Rclone
Contents
Summary and Version Information
Package | Rclone |
---|---|
Description | Command line utility for syncing files to/from various cloud storage providers |
Categories | Misc, Miscellaneous |
Version | Module tag | Availability* | GPU Ready |
Notes |
---|---|---|---|---|
1.43.1 | rclone/1.43.1 | Non-HPC Glue systems RedHat6 |
N | |
1.47.0 | rclone/1.47.0 | Non-HPC Glue systems RedHat6 |
N | |
1.48-beta | rclone/1.48-beta | Non-HPC Glue systems RedHat6 |
N |
Notes:
*: Packages labelled as "available" on an HPC cluster means
that it can be used on the compute nodes of that cluster. Even software
not listed as available on an HPC cluster is generally available on the
login nodes of the cluster (assuming it is available for the
appropriate OS version; e.g. RedHat Linux 6 for the two Deepthought clusters).
This is due to the fact that the compute nodes do not use AFS and so have
copies of the AFS software tree, and so we only install packages as requested.
Contact us if you need a version
listed as not available on one of the clusters.
In general, you need to prepare your Unix environment to be able to use this software. To do this, either:
tap TAPFOO
module load MODFOO
where TAPFOO and MODFOO are one of the tags in the tap
and module columns above, respectively. The tap
command will
print a short usage text (use -q
to supress this, this is needed
in startup dot files); you can get a similar text with
module help MODFOO
. For more information on
the tap and module commands.
For packages which are libraries which other codes get built against, see the section on compiling codes for more help.
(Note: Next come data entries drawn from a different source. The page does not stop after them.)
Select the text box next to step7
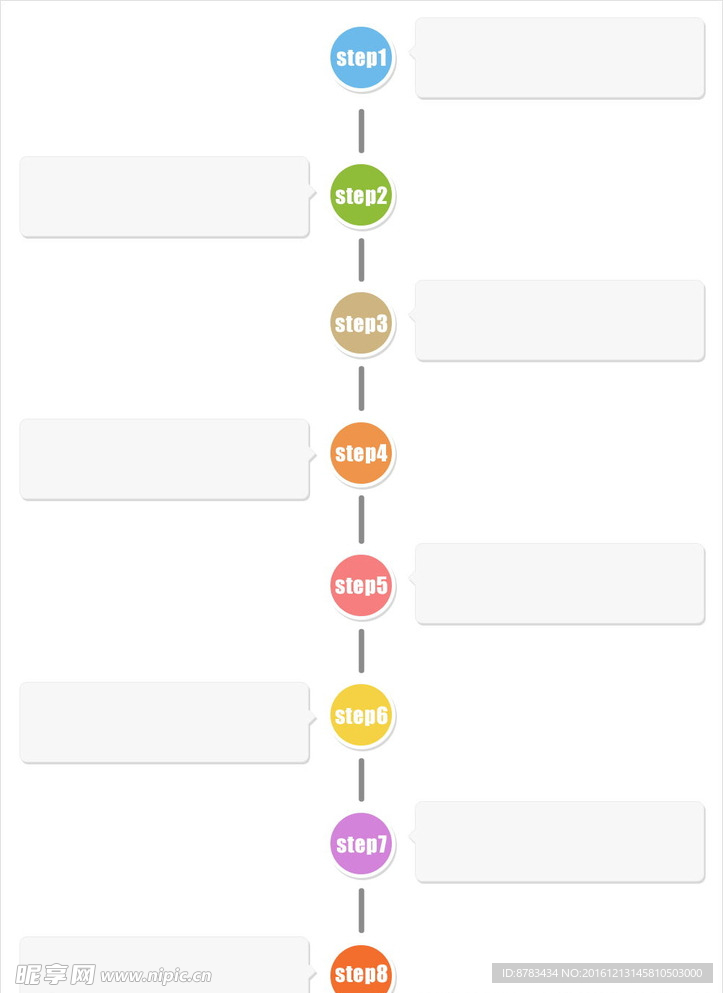723x993 pixels. [560, 841]
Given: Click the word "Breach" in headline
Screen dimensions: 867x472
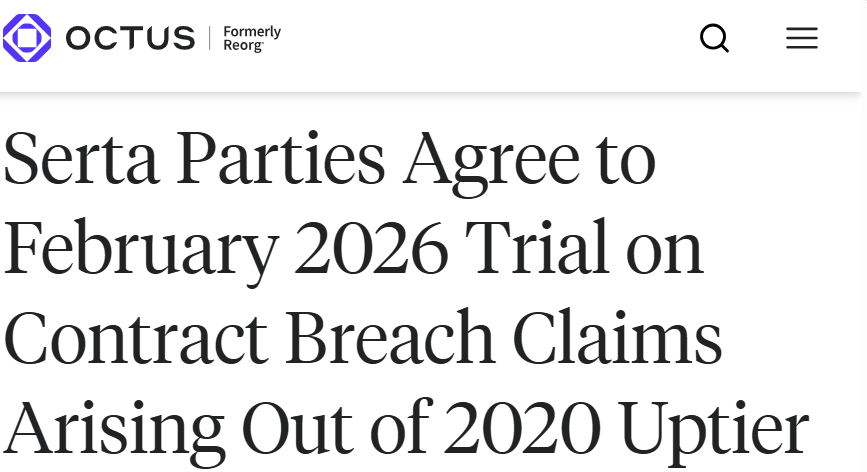Looking at the screenshot, I should 390,337.
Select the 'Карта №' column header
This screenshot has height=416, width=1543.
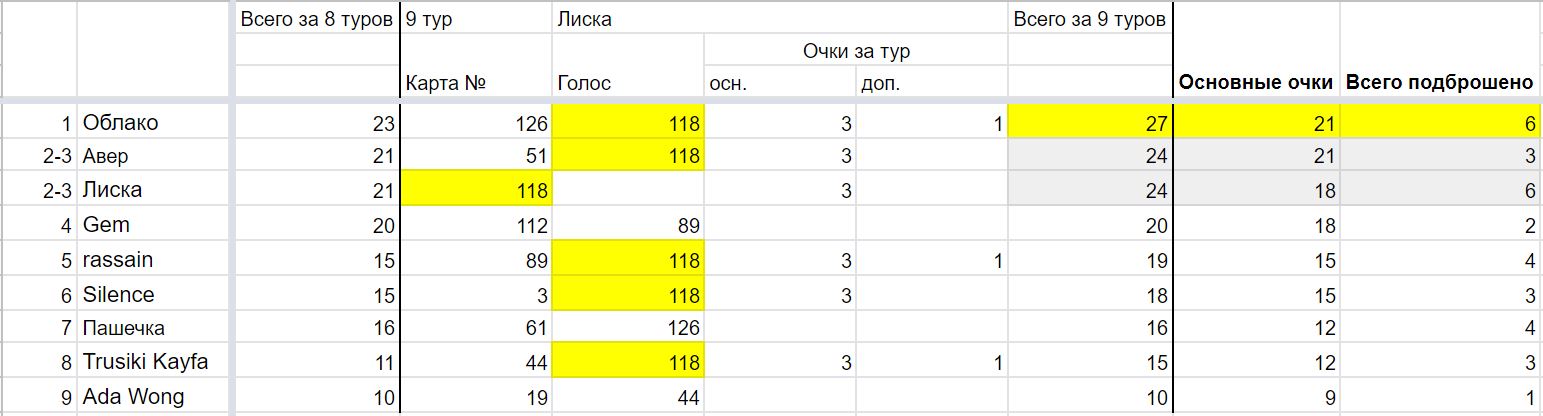coord(476,83)
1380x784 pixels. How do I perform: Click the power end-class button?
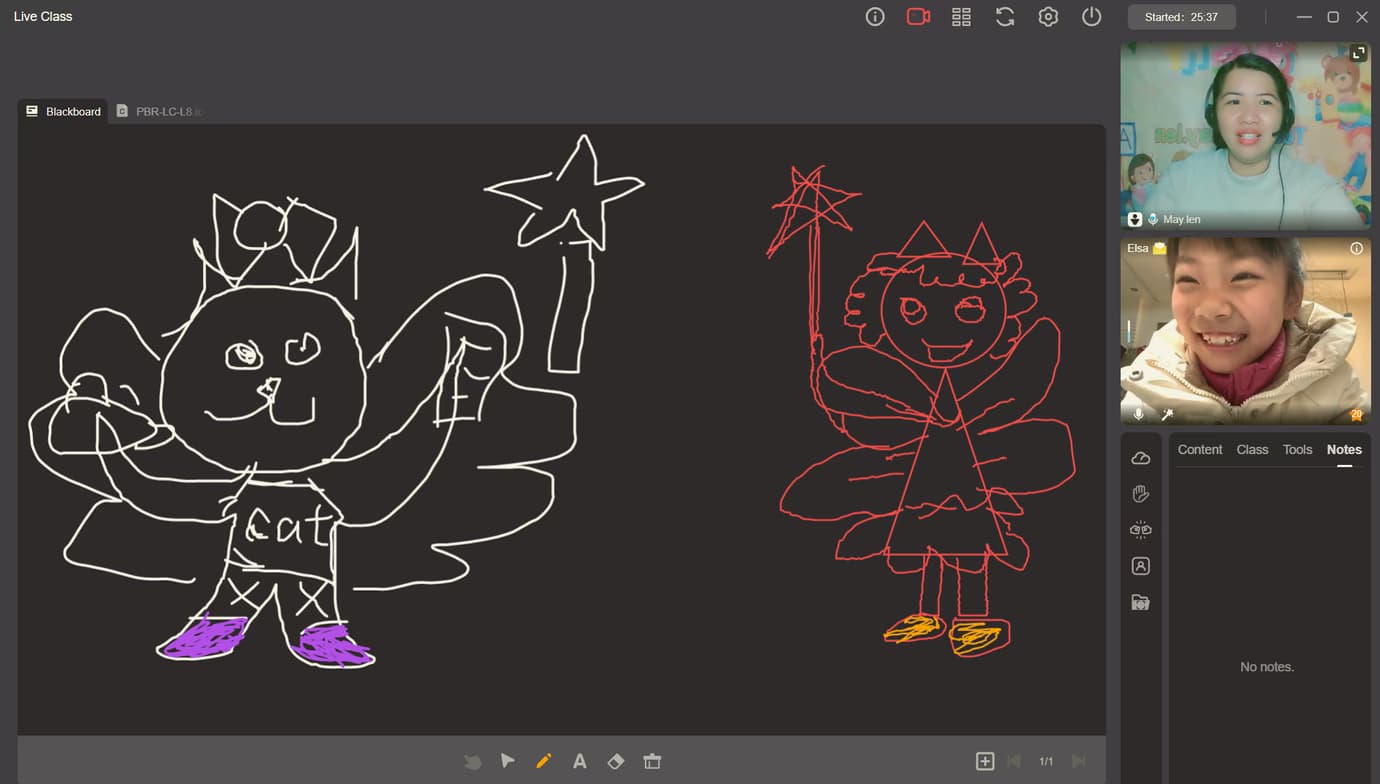coord(1091,17)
Tap/module commands listed with a version of current will set up for what we considered the most current stable and tested version of the package installed on the system. The exact version is subject to change with little if any notice, and might be platform dependent. Versions labelled new would represent a newer version of the package which is still being tested by users; if stability is not a primary concern you are encouraged to use it. Those with versions listed as old set up for an older version of the package; you should only use this if the newer versions are causing issues. Old versions may be dropped after a while. Again, the exact versions are subject to change with little if any notice.
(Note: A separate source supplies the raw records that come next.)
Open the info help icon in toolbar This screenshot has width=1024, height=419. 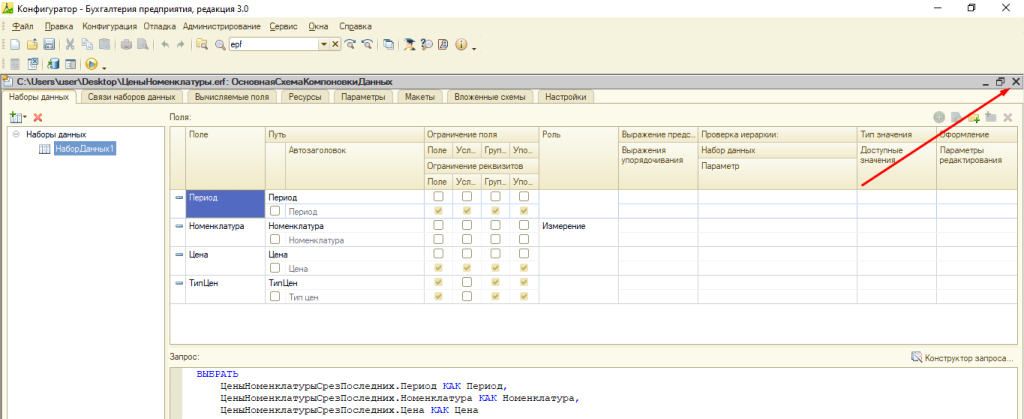click(x=461, y=45)
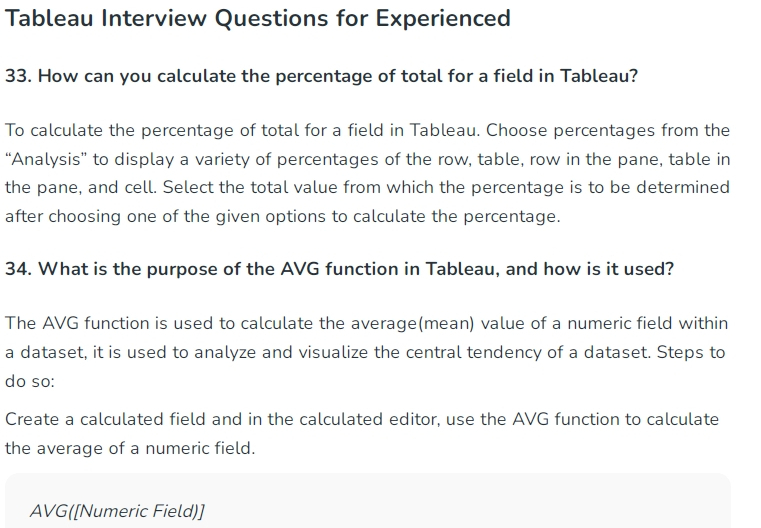Click the paragraph starting 'To calculate the percentage'
761x528 pixels.
[x=367, y=173]
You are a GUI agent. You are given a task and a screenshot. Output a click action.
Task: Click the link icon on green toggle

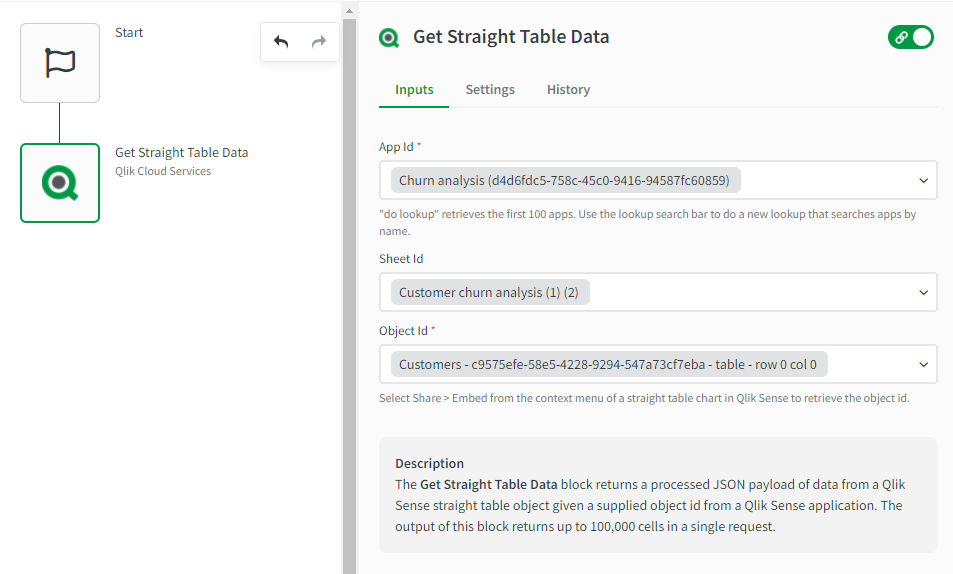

In general, you can abbreviate the module tags. If no version is given, the default current version is used. For packages with compiler/MPI/etc dependencies, if a compiler module or MPI library was previously loaded, it will try to load the correct build of the package for those packages. If you specify the compiler/MPI dependency, it will attempt to load the compiler/MPI library for you if needed.
Overview
Rclone is a command line utility that enables one to synchronize files and directories with a wide range of Cloud and other storage providers. A full list of support Cloud and other storage providers can be found on the rclone documentation site, but supported Cloud providers include Box and Google Drive.
Before you can effectively start using rclone to copy files or synchronize
directories, you need to define one or more remotes which
define your storage backends. This is further explained below.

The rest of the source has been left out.